Remarks by Mr. Kul C. Gautam
Deputy Executive Director, United Nations Children’s Fund
At the Meeting of the African Ministerial Conference on Water
World Summit on Sustainable Development
Johannesburg, 29 August 2002
What a privilege it is to be talking about the need for all people and communities to have access to safe drinking water and sanitation in Johannesburg, a city that has a truly remarkable achievement in this area. It is one of apparently only 12 cities in the world that has a completely safe water supply for its people.
Yet this standard is far beyond the dreams of the vast majority of Africa’s, if not the world’s population.
It can be estimated that at any one time, half of sub-Saharan Africa’s people suffer from diseases associated with lack of water, sanitation and hygiene-ranging from diarrhoea to malaria, trachoma to bilharzia, and the dreaded guinea worm disease.
Forty per cent of Africa’s families do not have adequate access to safe drinking water. At the current rate of expansion of water supply systems, the Millennium Development goal of reducing by half the proportion of people without adequate access to safe water will not be achieved until the 2050s.
Lack of sanitation is also a major public health problem throughout the region. It is not just households but most primary schools in sub-Saharan Africa lack adequate sanitation facilities. This results in schools being filthy places where diseases are transmitted and learning achievement is hampered due to the poor health status of students.
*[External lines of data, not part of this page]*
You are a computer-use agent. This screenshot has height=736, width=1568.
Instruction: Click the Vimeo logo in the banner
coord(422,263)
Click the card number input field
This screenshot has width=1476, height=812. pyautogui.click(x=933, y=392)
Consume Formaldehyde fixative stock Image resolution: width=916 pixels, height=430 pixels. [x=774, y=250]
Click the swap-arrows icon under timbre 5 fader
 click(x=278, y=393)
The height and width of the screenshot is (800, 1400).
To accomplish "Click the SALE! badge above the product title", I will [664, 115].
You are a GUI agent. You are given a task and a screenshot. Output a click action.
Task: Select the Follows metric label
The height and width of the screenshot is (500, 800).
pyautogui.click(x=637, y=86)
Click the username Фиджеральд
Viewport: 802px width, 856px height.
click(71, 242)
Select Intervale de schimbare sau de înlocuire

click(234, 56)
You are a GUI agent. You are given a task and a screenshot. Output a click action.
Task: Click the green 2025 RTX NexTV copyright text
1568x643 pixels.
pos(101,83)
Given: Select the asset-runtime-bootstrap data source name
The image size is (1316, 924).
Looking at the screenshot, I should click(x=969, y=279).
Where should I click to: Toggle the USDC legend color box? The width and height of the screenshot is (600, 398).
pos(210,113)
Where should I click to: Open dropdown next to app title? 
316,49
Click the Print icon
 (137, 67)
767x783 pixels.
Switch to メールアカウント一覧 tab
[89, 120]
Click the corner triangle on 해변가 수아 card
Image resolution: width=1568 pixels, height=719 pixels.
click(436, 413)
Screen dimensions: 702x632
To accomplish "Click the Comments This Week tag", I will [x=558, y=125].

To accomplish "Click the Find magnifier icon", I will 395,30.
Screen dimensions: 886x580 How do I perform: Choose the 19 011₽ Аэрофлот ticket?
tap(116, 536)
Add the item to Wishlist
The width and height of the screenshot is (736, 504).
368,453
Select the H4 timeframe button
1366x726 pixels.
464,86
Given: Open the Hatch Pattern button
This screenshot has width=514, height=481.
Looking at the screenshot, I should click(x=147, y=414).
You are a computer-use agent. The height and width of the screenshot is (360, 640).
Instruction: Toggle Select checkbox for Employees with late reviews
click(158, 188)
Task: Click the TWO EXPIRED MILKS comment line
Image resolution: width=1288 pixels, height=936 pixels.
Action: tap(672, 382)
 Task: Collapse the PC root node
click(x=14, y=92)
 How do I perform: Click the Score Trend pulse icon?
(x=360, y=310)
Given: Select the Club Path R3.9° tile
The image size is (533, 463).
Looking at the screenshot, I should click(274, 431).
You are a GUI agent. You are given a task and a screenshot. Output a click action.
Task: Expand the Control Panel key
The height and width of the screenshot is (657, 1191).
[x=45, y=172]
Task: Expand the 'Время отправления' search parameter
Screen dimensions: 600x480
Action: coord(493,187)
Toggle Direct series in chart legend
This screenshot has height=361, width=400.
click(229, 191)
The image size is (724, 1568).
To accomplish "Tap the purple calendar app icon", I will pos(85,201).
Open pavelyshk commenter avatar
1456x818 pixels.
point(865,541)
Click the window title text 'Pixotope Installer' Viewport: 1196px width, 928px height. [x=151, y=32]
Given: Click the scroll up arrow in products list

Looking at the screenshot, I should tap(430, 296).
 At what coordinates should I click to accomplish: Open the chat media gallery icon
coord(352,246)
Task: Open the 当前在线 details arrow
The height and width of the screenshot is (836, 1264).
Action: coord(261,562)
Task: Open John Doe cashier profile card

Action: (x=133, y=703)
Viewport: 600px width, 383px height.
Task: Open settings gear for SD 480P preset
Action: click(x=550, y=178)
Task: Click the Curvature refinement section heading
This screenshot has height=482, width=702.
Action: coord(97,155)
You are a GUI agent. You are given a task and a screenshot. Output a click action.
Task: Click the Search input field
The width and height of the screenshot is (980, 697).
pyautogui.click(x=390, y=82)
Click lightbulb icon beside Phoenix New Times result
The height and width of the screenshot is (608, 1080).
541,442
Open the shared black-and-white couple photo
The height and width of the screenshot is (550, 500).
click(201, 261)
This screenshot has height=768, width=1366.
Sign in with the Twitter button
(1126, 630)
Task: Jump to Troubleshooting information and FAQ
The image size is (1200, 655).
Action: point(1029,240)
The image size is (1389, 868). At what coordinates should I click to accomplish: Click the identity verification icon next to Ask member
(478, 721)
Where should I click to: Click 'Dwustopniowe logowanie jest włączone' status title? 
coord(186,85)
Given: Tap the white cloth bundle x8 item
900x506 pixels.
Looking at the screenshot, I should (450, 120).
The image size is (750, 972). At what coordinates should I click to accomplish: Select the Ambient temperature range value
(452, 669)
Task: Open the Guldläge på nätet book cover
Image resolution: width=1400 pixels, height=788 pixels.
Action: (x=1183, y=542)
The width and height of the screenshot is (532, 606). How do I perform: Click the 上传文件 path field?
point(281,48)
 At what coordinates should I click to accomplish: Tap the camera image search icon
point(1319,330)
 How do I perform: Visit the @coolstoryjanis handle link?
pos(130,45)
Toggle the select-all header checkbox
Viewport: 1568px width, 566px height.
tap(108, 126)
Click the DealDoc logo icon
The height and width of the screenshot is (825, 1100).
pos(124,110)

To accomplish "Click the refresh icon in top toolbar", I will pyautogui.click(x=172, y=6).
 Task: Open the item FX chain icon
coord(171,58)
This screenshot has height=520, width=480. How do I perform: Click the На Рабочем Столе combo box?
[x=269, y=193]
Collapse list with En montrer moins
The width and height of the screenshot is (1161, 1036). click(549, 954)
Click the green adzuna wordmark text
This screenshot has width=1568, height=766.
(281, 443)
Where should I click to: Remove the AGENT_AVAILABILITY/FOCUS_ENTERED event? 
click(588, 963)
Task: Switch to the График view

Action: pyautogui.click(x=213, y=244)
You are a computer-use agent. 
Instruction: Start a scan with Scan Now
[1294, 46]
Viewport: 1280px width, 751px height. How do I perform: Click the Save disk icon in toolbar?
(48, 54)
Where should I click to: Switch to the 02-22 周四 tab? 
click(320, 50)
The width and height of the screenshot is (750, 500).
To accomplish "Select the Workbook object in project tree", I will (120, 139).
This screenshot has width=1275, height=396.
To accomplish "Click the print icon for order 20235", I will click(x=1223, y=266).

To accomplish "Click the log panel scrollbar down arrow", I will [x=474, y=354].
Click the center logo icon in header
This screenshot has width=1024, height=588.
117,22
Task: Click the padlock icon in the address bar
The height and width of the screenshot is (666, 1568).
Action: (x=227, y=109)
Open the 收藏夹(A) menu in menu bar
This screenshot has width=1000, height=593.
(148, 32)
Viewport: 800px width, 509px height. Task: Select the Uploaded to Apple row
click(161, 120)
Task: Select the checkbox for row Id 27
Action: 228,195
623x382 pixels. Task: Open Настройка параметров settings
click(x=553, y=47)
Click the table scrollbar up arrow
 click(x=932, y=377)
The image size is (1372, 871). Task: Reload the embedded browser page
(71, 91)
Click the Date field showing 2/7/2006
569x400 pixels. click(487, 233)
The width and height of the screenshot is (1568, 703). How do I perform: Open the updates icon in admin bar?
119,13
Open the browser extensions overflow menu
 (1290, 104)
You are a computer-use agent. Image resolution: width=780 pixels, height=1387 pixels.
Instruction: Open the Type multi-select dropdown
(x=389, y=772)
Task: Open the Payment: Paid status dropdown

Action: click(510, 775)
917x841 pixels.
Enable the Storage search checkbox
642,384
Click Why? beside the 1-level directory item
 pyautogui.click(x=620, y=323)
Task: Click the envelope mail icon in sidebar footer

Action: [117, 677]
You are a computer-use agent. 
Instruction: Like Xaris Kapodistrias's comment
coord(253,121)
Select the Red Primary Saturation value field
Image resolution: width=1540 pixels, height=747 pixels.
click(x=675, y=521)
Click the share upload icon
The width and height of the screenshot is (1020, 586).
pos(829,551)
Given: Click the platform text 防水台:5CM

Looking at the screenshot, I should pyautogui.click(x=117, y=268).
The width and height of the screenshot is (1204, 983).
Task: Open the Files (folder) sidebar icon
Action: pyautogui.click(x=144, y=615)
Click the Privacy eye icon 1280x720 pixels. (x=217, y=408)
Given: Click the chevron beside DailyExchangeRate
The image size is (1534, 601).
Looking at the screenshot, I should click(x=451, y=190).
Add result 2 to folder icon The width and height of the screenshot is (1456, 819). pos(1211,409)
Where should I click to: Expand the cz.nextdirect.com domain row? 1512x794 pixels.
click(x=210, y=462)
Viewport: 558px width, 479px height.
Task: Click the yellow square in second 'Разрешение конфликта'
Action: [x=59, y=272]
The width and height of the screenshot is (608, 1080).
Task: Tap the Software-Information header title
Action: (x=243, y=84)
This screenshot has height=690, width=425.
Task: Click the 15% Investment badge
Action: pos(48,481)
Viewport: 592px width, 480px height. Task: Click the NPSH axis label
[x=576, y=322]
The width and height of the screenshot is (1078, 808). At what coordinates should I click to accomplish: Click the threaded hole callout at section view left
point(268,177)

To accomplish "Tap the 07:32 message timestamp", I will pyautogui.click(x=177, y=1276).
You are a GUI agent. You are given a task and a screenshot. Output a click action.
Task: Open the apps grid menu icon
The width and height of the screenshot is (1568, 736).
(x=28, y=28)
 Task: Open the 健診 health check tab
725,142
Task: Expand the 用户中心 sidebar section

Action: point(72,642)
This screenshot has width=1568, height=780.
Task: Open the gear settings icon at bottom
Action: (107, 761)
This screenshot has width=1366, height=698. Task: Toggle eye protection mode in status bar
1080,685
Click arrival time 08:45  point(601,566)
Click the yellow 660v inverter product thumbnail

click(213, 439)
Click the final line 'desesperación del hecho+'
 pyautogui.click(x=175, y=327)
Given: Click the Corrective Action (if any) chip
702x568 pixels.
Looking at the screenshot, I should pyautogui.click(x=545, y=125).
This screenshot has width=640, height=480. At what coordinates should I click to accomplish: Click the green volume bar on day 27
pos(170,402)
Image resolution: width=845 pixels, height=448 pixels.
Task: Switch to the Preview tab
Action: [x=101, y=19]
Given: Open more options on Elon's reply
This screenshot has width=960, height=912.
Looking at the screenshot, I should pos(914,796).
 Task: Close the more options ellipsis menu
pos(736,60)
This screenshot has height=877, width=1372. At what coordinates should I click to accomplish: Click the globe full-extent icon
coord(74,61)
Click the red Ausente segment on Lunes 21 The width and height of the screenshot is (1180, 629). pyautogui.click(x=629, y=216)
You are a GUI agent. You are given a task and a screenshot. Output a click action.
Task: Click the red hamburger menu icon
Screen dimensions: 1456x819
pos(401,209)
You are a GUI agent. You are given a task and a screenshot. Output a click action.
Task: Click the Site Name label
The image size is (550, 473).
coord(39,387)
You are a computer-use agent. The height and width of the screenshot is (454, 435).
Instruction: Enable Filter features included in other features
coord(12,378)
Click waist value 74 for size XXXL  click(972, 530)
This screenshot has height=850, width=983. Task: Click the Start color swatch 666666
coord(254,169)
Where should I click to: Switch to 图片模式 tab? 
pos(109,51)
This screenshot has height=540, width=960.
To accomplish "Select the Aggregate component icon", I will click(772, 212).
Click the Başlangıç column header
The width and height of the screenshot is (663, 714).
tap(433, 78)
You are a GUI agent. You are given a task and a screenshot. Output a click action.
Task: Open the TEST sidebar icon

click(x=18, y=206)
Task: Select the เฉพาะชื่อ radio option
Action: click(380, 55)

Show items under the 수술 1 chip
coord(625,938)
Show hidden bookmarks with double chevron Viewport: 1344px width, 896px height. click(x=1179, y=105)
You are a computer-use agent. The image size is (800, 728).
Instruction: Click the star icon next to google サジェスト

Millions of school age children in Africa are infected by worms and parasites which leads to malnutrition, anemia and retards their physical development and learning capacity.
Although the lack of facilities and poor hygiene affect both girls and boys, poor sanitary conditions at schools have a greater negative impact on girls. Indeed about one in ten school-age African girls drop out at puberty because of lack of clean and private sanitation facilities in schools.
In order to reach the Millennium goal by 2015, an additional 400 million Africans will need to be provided with safe water supply. This implies roughly a tripling of the pace of progress observed during the 1990s. Roughly similar numbers of additional people will need to gain access to sanitation to meet the 2015 goals. That represents a rate of progress about four times higher than in the last decade.
One area where countries in Africa have made good progress is in the campaign to eliminate guinea worm disease. There was a 90 per cent reduction in the number of guinea worm cases in the course of the last decade. Most of the 14 countries where there are still cases of guinea worm are in a position to completely eliminate this disease with concerted efforts.
In the light of these realities, I would like to recommend three specific goals in the area of water and sanitation in Africa:
1. That in the course of this decade every primary school in Africa should be equipped with separate sanitary latrines for boys and girls – and that every school, without exception, should have a source of clean and safe drinking water.
2. Second, let us resolve to reach the Millennium Goal of reducing, by half, the proportion of people without access to safe drinking water – thereby contributing to further reduction of child deaths, illnesses and malnutrition by 2015.
3. And third, I propose that we redouble our efforts to completely eliminate guinea worm disease, using the same determination and commitment to partnership with which UNICEF, WHO and our other partners have worked so hard to drive polio to the brink of eradication.
We believe that the achievement of these goals ought to be the minimum that African countries and their development partners can do to ensure a healthy environment for our children.
We would commend that these goals feature prominently in the future elaboration of the New Partnership for Africa’s Development (NEPAD). We at UNICEF look forward to working with you to achieve these goals to contribute to building an Africa fit for children.